How to complete this task: Whenever a line in this data holds the word "computer", report that line in full.

Information provided:
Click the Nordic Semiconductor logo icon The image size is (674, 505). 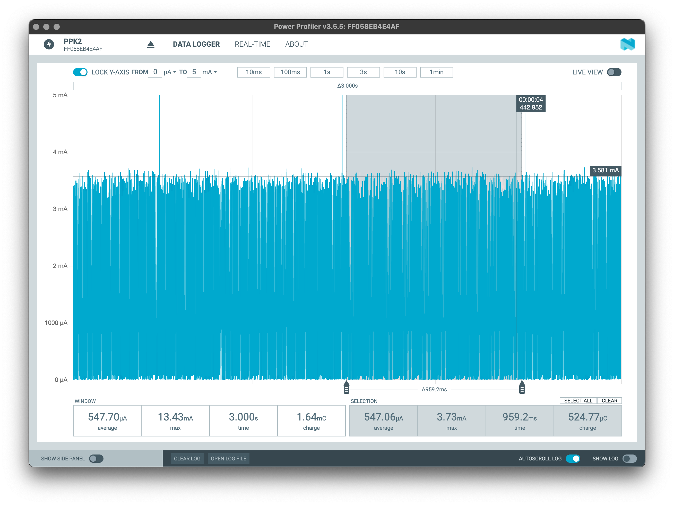[x=627, y=45]
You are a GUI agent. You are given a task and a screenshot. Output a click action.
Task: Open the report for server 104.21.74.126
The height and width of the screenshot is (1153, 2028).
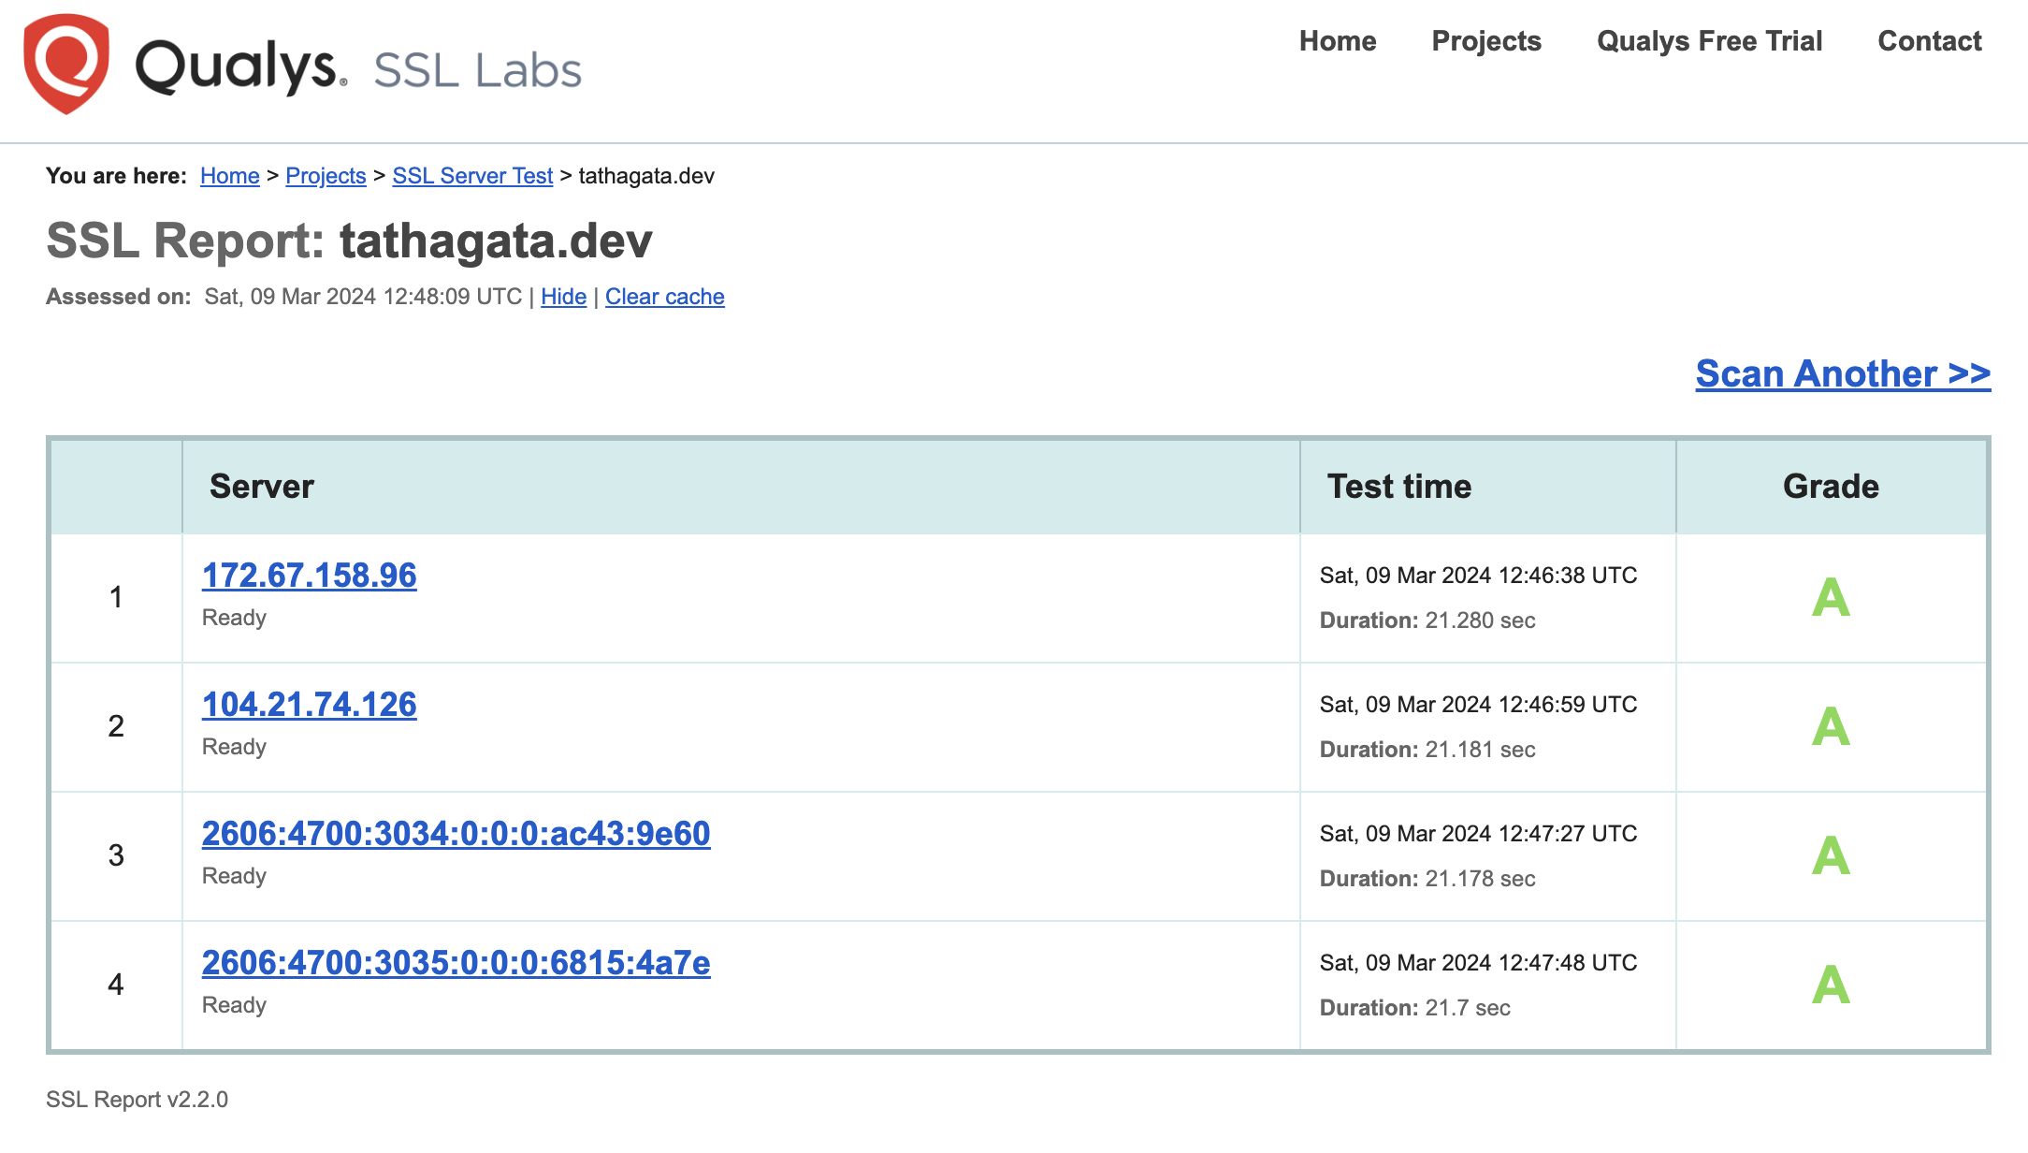point(309,705)
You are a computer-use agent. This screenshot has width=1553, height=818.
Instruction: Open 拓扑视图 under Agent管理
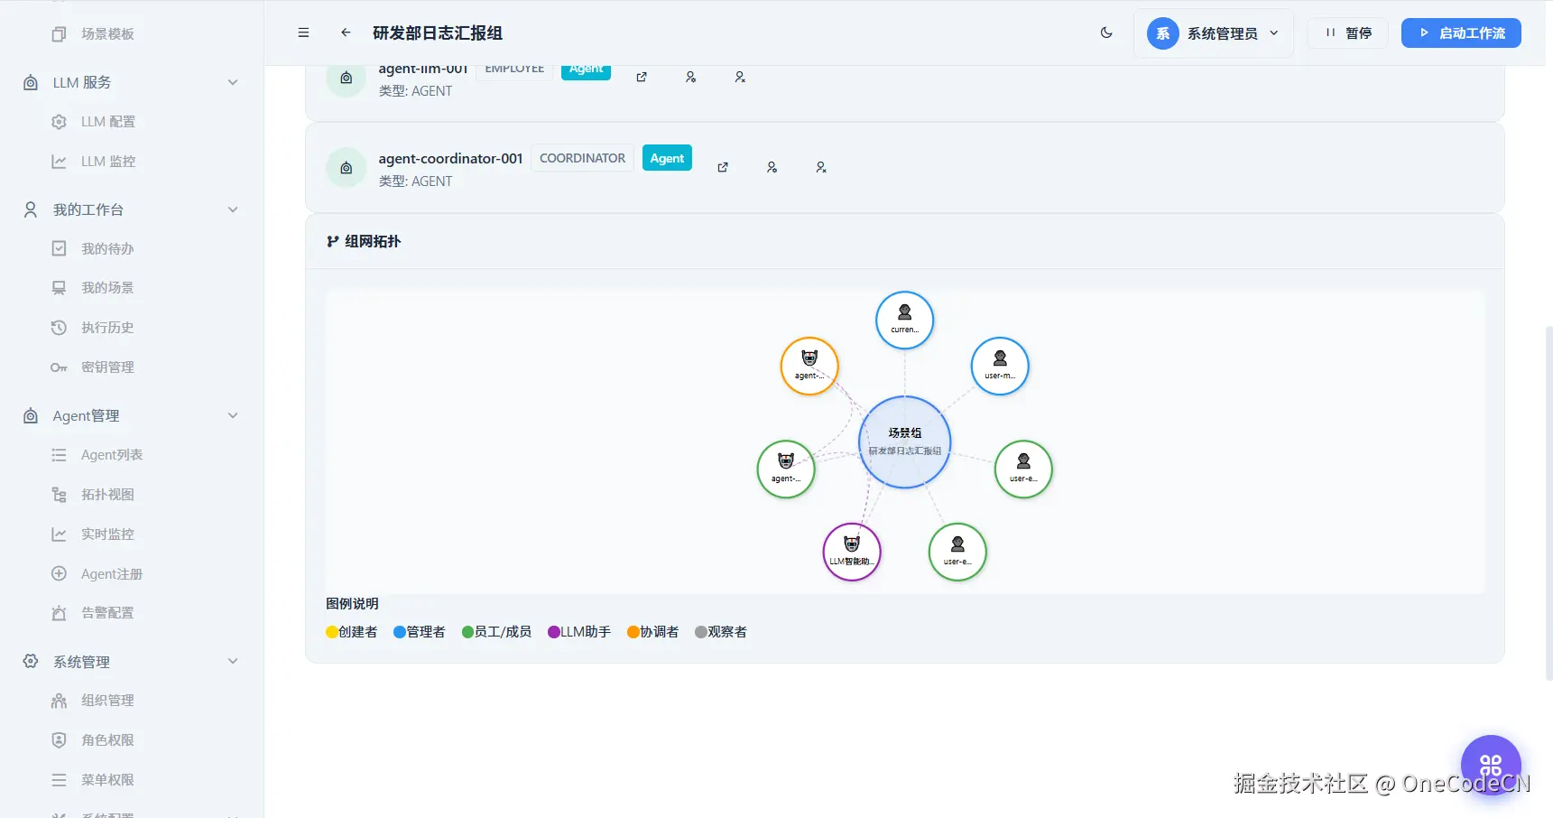click(x=58, y=494)
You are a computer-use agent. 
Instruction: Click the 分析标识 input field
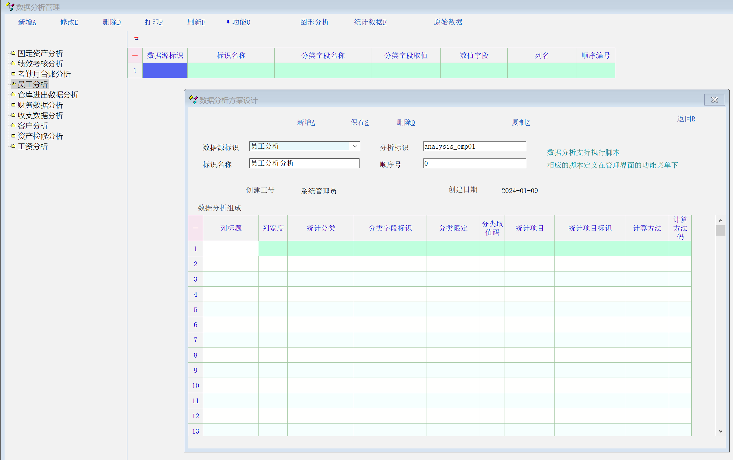point(474,146)
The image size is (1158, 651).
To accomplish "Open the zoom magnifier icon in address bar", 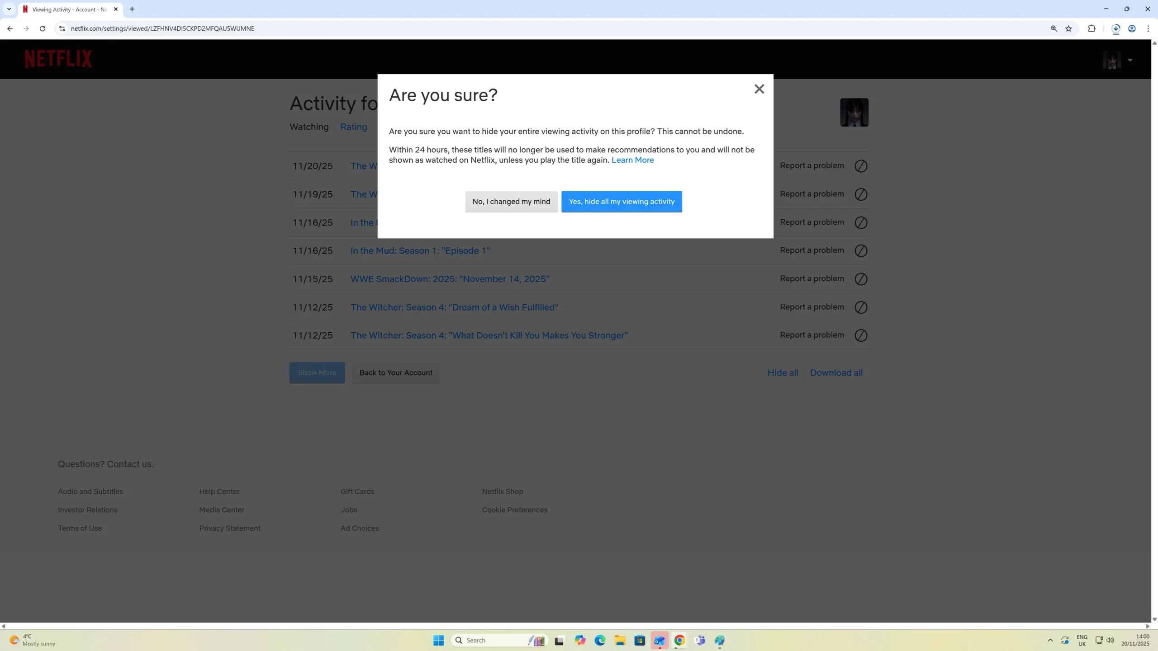I will click(1054, 28).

The answer:
You are a computer-use agent. This screenshot has width=1553, height=818.
You are a computer-use agent. 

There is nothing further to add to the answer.